**Problem requirements:** Entries follow. Return each line that contains the word "screenshot".
------ Given information ------
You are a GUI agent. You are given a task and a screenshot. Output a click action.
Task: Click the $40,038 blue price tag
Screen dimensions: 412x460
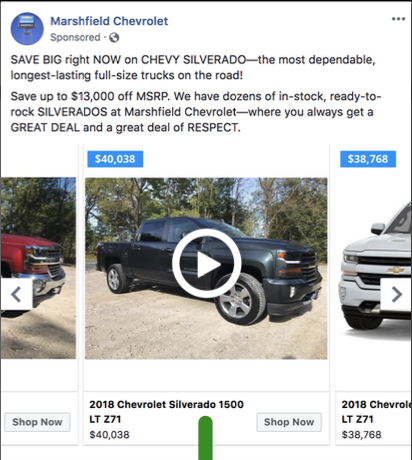point(115,159)
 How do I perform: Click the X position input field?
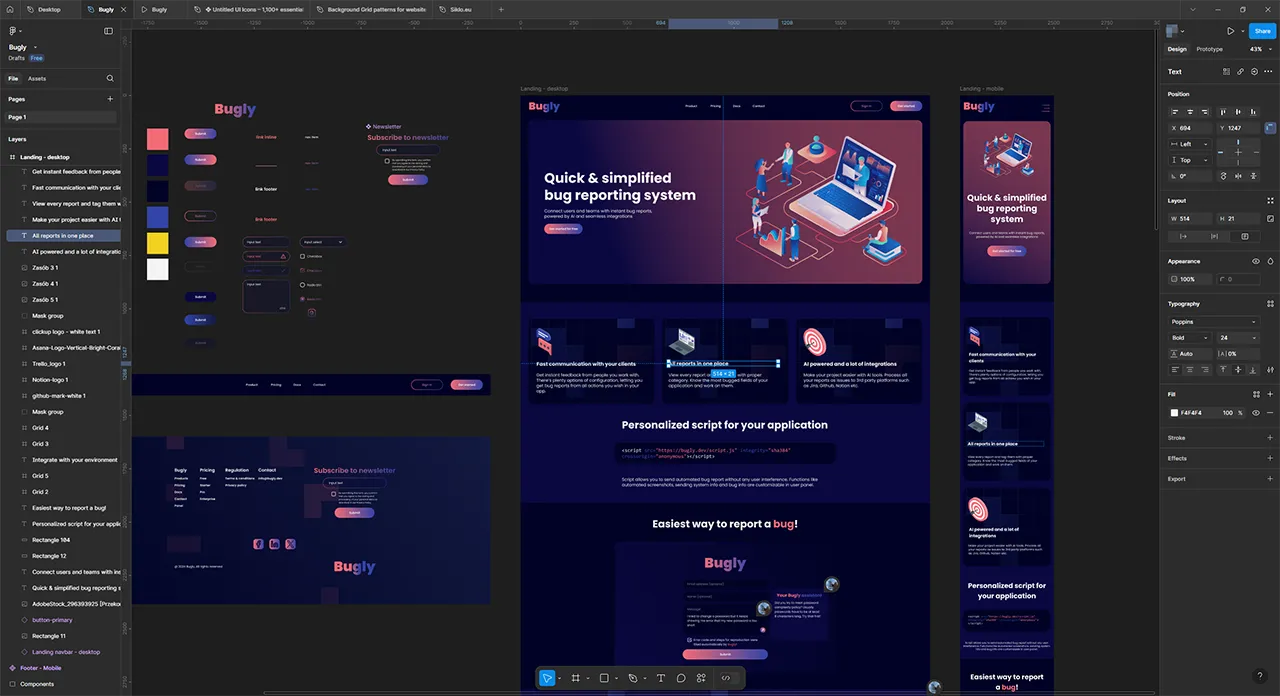[1188, 128]
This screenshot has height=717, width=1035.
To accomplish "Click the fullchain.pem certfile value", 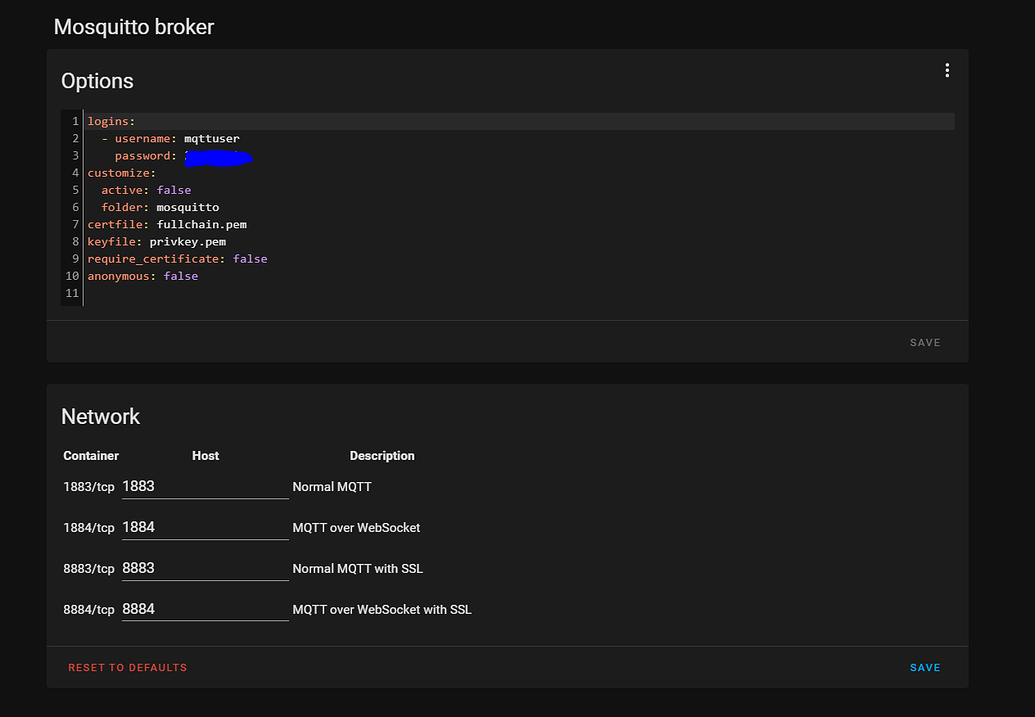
------
**Task response:**
You are a GUI agent. You are given a task and a screenshot. Output a click action.
This screenshot has height=717, width=1035.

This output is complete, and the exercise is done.